Cross‑Site Request Forgery exists in the WordPress 404 Image Redirection (Replace Broken Images) plugin when its version is 1.4 or earlier. The vulnerability allows an attacker to send HTTP requests that the plugin interprets as if they were issued by a legitimate user, enabling the attacker to modify plugin settings or trigger privileged actions without the user’s explicit approval. This flaw constitutes a classic CSRF weakness (CWE‑352) and poses a risk to data integrity and site configuration.

The issue impacts the wp‑buy WordPress plugin titled 404 Image Redirection (Replace Broken Images) across all releases from its initial availability through version 1.4. WordPress sites that have this plugin installed and have not upgraded beyond 1.4 remain vulnerable.

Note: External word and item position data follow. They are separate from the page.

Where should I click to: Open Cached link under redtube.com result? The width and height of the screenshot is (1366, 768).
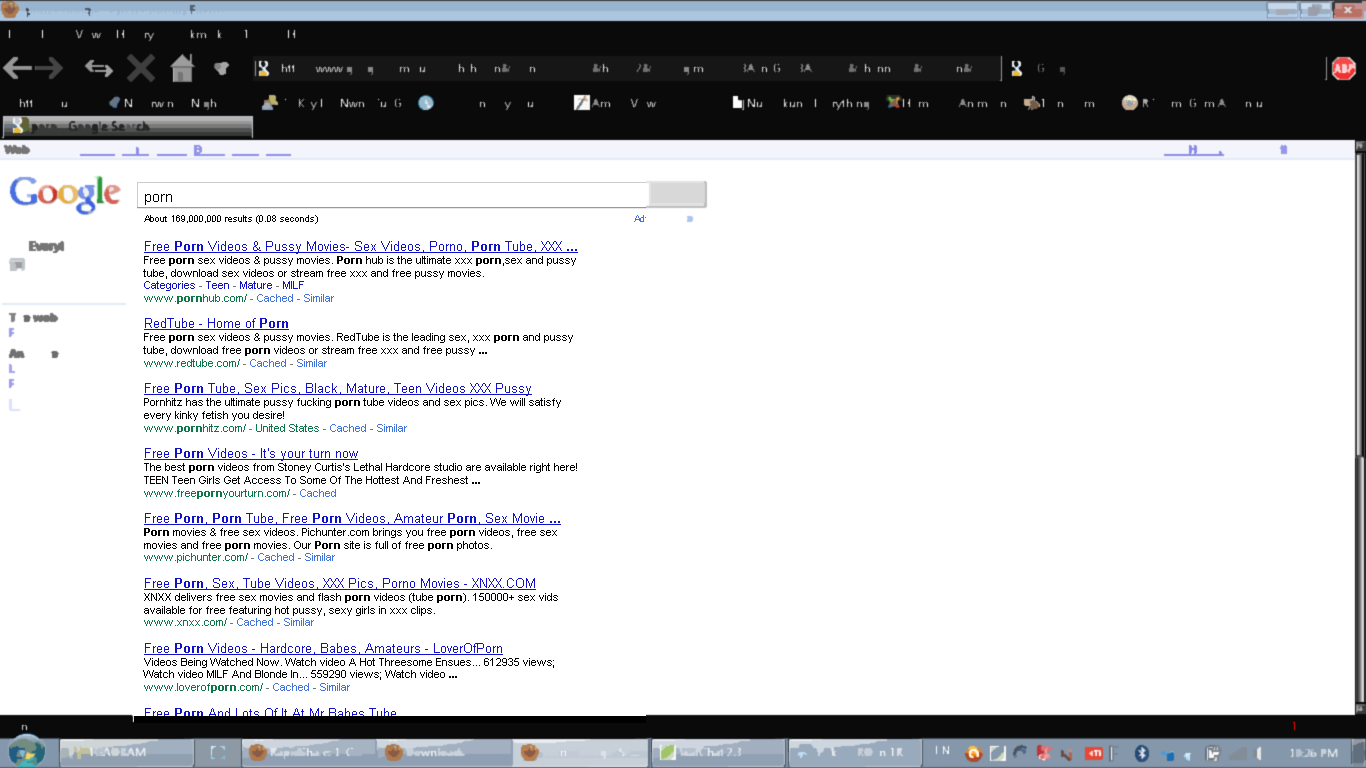(268, 363)
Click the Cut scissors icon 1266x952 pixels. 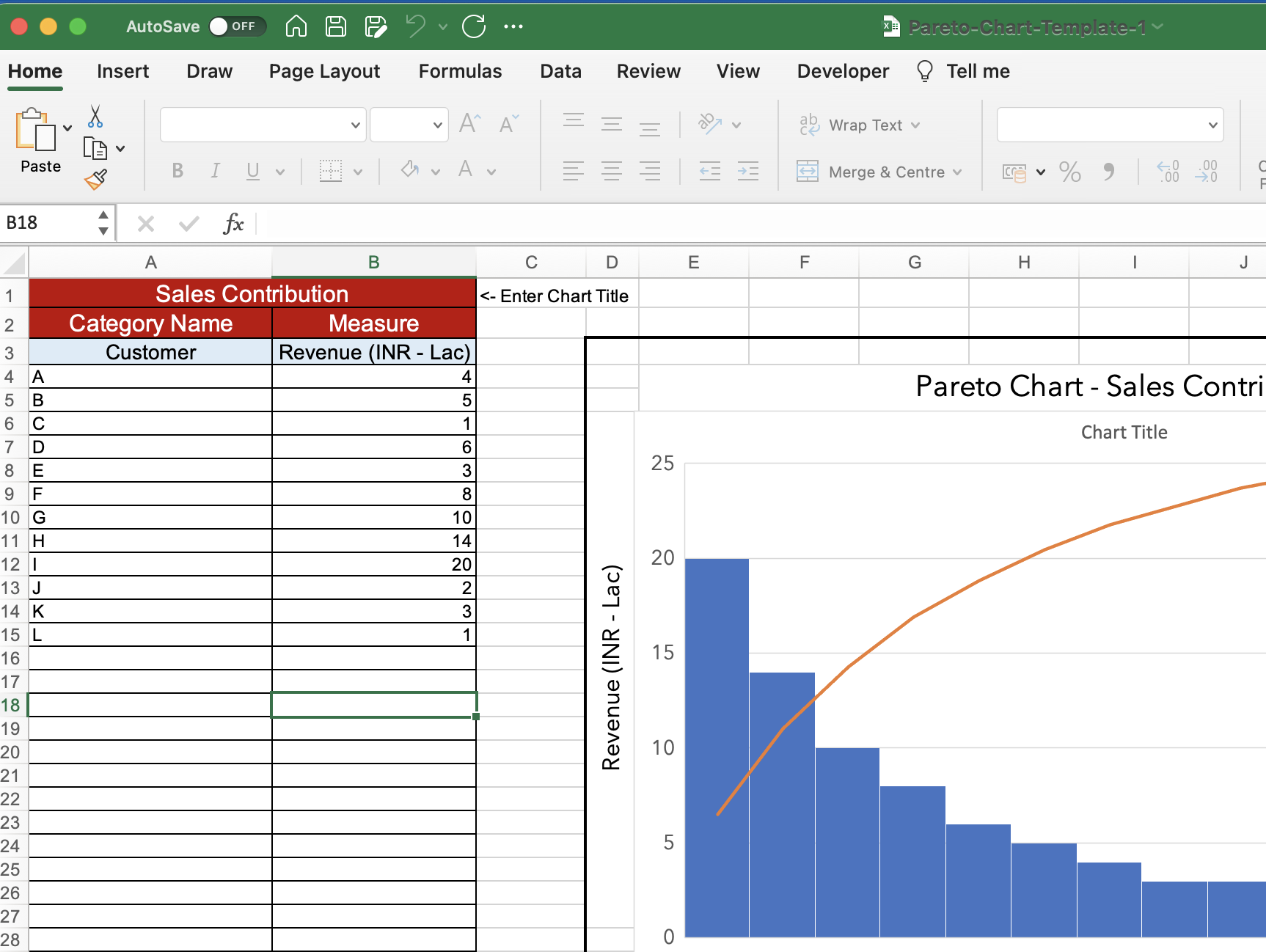point(95,117)
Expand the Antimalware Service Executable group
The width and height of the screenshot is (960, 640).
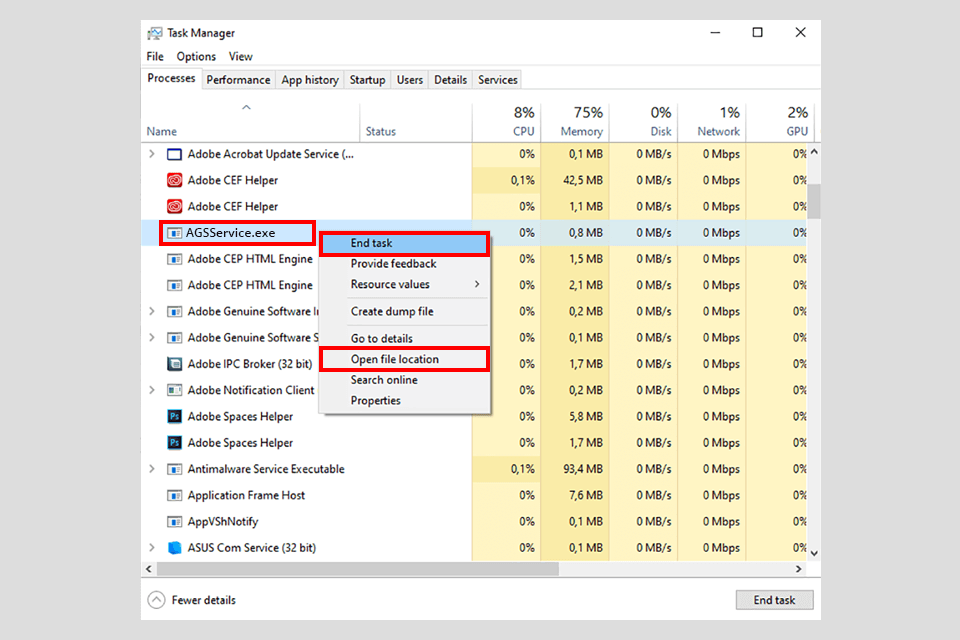pos(152,469)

The CVSS score of 4.3 rates the vulnerability as moderate severity, while the EPSS score of less than 1% indicates a very low probability of exploitation at the time of analysis. It is not listed in the CISA KEV catalog. The likely attack requires a victim to be logged in to the WordPress site so that the forged request contains a valid session cookie; this is inferred from the CSRF nature of the flaw. A social‑engineering campaign that directs a target to a malicious URL could trigger the exploit, allowing the attacker to alter plugin configuration or perform other state changes on the site.